──────── Task inputs ────────

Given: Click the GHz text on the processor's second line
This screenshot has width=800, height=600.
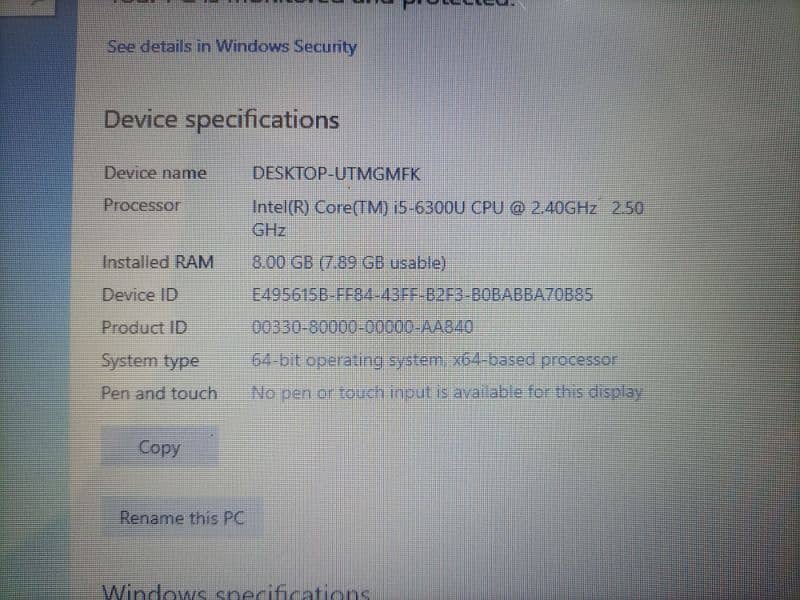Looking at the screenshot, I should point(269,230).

────────
──────── Task inputs ────────

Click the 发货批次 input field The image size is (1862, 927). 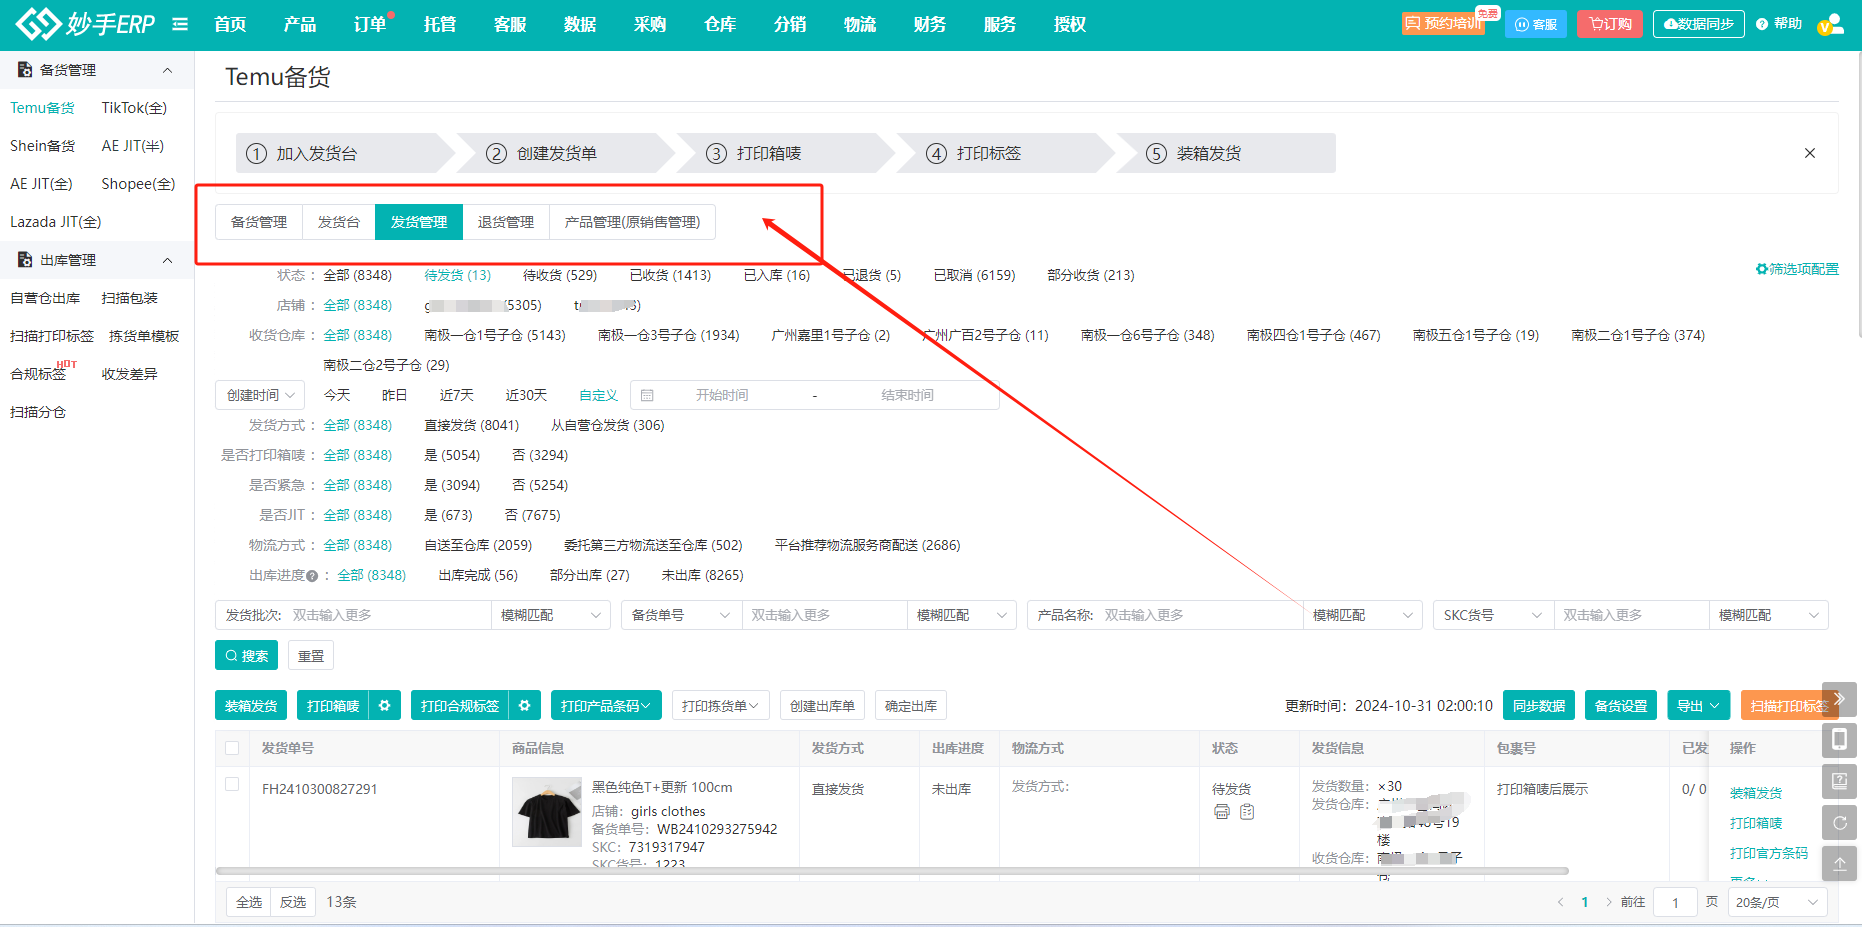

────────
──────── Task inputs ────────

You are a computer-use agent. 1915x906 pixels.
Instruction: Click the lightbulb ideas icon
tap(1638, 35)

────────

## Challenge
Copy word for word everything in the records above, from the line containing "Given: Click the" down to the line containing "Looking at the", both lines included, and leave the pictures out.

## Worked solution
Given: Click the GHz text on the processor's second line
This screenshot has width=800, height=600.
Looking at the screenshot, I should point(269,230).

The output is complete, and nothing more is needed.